更新时间:2021-09-12 05:14:57
简单的答案是在大多数情况下,将临时变量传递给期望可变左值引用的函数表示逻辑错误,而c ++语言正在尽最大努力帮助您避免发生错误。
The simple answer is that in most cases, passing a temporary to a function that expects a mutable lvalue reference indicates a logic error, and the c++ language is doing its best to help you avoid making the error.
函数声明: void foo(Bar& b)
提出以下叙述:
The function declaration: void foo(Bar& b)

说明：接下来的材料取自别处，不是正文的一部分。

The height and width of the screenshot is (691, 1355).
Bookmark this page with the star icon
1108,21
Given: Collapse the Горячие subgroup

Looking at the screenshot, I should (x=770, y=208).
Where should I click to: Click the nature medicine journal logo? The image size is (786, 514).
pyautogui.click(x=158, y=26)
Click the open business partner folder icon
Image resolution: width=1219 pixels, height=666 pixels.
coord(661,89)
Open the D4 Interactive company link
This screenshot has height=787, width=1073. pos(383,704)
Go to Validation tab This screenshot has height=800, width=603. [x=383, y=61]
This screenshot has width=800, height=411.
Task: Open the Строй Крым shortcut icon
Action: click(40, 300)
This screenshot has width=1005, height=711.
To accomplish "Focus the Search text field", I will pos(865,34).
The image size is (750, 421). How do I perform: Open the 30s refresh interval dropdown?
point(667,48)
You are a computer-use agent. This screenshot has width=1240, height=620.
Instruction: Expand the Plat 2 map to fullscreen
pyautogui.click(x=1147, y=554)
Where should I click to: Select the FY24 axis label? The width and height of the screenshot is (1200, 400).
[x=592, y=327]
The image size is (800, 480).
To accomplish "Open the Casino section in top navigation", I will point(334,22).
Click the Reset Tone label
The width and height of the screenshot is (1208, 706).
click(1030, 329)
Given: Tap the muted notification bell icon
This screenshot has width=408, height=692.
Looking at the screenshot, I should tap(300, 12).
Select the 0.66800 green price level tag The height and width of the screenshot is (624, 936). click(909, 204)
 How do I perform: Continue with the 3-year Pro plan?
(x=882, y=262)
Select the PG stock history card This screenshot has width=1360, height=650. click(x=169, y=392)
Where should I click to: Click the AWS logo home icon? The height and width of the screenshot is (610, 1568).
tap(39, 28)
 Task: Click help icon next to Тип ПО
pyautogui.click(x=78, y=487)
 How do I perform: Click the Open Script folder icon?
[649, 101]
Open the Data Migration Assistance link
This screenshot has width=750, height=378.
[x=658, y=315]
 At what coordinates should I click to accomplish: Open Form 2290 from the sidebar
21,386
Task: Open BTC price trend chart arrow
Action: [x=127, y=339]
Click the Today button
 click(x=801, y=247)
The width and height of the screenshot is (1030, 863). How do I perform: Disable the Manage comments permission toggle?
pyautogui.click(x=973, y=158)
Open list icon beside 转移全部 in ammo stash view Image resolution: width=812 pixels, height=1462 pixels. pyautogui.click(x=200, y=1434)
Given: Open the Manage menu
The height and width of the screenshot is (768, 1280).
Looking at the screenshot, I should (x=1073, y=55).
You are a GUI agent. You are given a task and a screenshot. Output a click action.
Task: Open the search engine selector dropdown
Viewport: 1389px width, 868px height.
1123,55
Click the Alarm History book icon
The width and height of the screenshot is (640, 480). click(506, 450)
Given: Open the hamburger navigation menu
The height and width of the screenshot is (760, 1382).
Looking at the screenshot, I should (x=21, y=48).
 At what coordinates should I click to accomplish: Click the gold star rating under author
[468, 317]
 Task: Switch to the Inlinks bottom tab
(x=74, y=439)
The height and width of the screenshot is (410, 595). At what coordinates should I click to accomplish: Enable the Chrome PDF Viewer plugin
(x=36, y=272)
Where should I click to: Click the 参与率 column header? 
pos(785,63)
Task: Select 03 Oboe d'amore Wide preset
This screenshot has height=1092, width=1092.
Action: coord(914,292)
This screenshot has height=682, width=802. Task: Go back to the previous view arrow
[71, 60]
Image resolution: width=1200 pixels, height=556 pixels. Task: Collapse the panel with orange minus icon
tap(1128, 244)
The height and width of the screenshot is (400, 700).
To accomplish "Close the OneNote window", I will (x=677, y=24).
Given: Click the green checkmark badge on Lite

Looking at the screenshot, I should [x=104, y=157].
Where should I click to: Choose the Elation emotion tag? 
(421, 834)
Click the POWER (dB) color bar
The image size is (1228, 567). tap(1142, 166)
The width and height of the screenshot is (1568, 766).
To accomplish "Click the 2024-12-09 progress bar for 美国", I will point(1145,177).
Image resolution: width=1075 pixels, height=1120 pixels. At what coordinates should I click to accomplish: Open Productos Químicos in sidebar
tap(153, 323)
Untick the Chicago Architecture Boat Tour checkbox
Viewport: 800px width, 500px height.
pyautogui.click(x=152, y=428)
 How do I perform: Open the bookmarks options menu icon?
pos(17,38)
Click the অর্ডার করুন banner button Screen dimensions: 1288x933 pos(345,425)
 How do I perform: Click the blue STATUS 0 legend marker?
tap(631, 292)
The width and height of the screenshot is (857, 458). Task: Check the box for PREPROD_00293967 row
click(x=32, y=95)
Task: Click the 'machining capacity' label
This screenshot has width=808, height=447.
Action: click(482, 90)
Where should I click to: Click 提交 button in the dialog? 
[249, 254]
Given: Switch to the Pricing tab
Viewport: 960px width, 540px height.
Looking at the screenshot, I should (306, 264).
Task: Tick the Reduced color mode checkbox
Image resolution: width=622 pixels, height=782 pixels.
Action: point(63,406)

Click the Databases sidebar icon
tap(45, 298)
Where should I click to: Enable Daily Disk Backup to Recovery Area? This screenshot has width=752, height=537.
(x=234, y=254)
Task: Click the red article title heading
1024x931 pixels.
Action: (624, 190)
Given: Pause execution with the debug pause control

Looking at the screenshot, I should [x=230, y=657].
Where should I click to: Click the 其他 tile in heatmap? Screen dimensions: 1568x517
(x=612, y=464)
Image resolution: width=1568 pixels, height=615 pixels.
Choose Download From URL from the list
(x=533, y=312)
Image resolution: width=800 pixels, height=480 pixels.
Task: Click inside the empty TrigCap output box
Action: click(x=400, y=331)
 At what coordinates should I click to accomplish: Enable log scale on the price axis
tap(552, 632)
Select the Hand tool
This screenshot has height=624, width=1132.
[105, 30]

suggests the following narrative:
foo引用了将要修改的Bar
b
。因此,b
既是输入又是输出
foo takes a reference to a Bar,
b
, which it will modify.b
is therefore both an input and an output
通常,将临时值作为输出占位符 的逻辑错误比调用返回对象的函数要糟糕得多,该函数只会丢弃未经检查的对象。
Passing a temporary as the output placeholder is normally a much worse logic error than calling a function which returns an object, only to discard the object unexamined.
例如:
Bar foo();
void test()
{
/*auto x =*/ foo(); // probable logic error - discarding return value unexamined
}
但是,在这两个版本中,没有问题:
However, in these two versions, there is no problem:
void foo(Bar& b)
foo拥有Bar引用的对象的所有权
foo takes ownership of the object referenced by Bar
void foo(Bar b)
foo从概念上讲是复制Bar,尽管在很多情况下在某些情况下,编译器会认为不必要创建和复制Bar。
foo conceptually takes a copy of a Bar, although in many cases the compiler will decide that creating and copying a Bar is un-necessary.
所以问题是,我们要实现什么? ?如果我们只需要在其上工作的酒吧,则可以使用 Bar&& b
或 Bar b
版本。
So the question is, what are we trying to achieve? If we just need a Bar on which to work we can use the Bar&& b
or Bar b
versions.
如果我们想也许使用临时栏,而也许使用现有的酒吧栏,那么我们很可能将需要两个 foo
重载,因为它们在语义上会有所不同:
If we want to maybe use a temporary and maybe use an existing Bar, then it is likely that we would need two overloads of foo
, because they would be semantically subtly different:
void foo(Bar& b); // I will modify the object referenced by b
void foo(Bar&& b); // I will *steal* the object referenced by b
void foo(Bar b); // I will copy your Bar and use mine, thanks
如果我们需要这种选择,我们可以创建
If we need this optionality, we can create it by wrapping one in the other:
void foo(Bar& b)
{
auto x = consult_some_value_in(b);
auto y = from_some_other_source();
modify_in_some_way(b, x * y);
}
void foo(Bar&& b)
{
// at this point, the caller has lost interest in b, because he passed
// an rvalue-reference. And you can't do that by accident.
// rvalues always decay into lvalues when named
// so here we're calling foo(Bar&)
foo(b);
// b is about to be 'discarded' or destroyed, depending on what happened at the call site
// so we should at lease use it first
std::cout << "the result is: " << v.to_string() << std::endl;
}
有了这些定义,这些现在都合法了:
With these definitions, these are now all legal:
void test()
{
Bar b;
foo(b); // call foo(Bar&)
foo(Bar()); // call foo(Bar&&)
foo(std::move(b)); // call foo(Bar&&)
// at which point we know that since we moved b, we should only assign to it
// or leave it alone.
}
好的,为什么要这么照顾呢?
OK, by why all this care? Why would it be a logic error to modify a temporary without meaning to?
好吧,想象一下:
Bar& foo(Bar& b)
{
modify(b);
return b;
}
我们希望这样做:
extern void baz(Bar& b);
Bar b;
baz(foo(b));
现在想象这可以编译:
auto& br = foo(Bar());
baz(br); // BOOM! br is now a dangling reference. The Bar no longer exists
因为我们***在 foo
, foo
的作者可以确信,该错误永远不会在您的代码中发生。
Because we are forced to handle the temporary properly in a special overload of foo
, the author of foo
can be confident that this mistake will never happen in your code.